1. Can this system grow to infinity in size? Yes.
2. Can it grow to infinity in complexity? No! the information is always organized in a pyramidal a hierarchic fashion.
3. Will it be always logic the path to find a given paper we are looking for? No! As we will discuss shortly.
In this way, the linear system of organization results too simple and too unprofitable when facing the large complexity of the advanced academic research life that requires multidisciplinary searches in libraries above 3000 articles, to say the least.
2) The Ecosystem MethodScreenshot - 010814 - 18:21:47
Pyramidal systems are condemned to perish as they cannot stand infinite growth unless a equal infinite source of resources is available. On the other hand, it is much more sane and fruitful to adopt an ecosystem mode of functioning. This kind of organization can be achieved through the use of Tags in disregard of Folders.
In this way, to each paper we attribute tags based on the concepts addressed. By not having a pyramidal system, the search for a paper in the database can be performed starting from any point of interest and can be related to any other concept of relevance. With an ecosystem of tags we can execute the following search:
Cancer <-> Magnetic Resonance <-> Mice experiments <-> hyperpolarization.
And we will get from our database the papers that are related with such concepts. The complexity of the academic life demands flexibility at the time of searching for papers, we need to be able to look for them based on which concepts made us remember about that precise paper in that precise situation. A pyramidal hierarchy does not allow such flexibility.
No topic is more relevant than other, there is not hierarchies in sciences! The importance of each topic is given at each given situation. A research may be important because it addressed a given protein or a given technique.
An ecosystemic organization honours our 3 rules of organization.
  1. Can it grow to infinity? Yes! unless we completely fill up our hard drive :-P
  2. Can it grow in complexity? Yes, because articles are organized by concepts that can be related without any kind of hierarchy to bias the search.
  3. Will it always be logic the path to find what we are looking for? Yes! Because we can search any concept and relate it with any other.

In Conclusion:

Considering that we can use simultaneously Folders and Tags, mi suggestion is not to use Folders and stick only to tags! Your «me» from the future will thank you for a healthy ecosystem! :-)

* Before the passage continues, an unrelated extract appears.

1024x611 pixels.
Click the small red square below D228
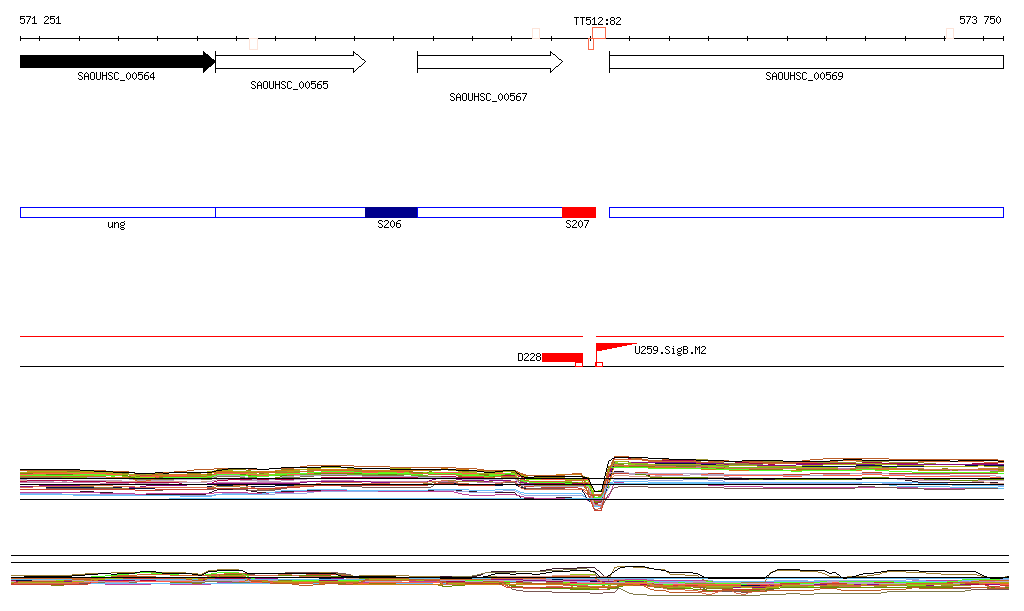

Hence, for what folders are useful for?

In the organization of a library of scientific papers, I think that folders should be used only to separate themes different enough not to have relation between them. For instance, «scientific papers» and «bureaucracy». Even books and papers should belong to the same folder, in this example. Another example where you can use folders (in Mendeley) is to temporarily organize articles for a given work, for example, the articles that you are going to reference in your next paper, so you can access them easily.

In fact, in the first versions of Mendeley didn’t had folders at all, it was based solely on tags. By user petitions folders were added.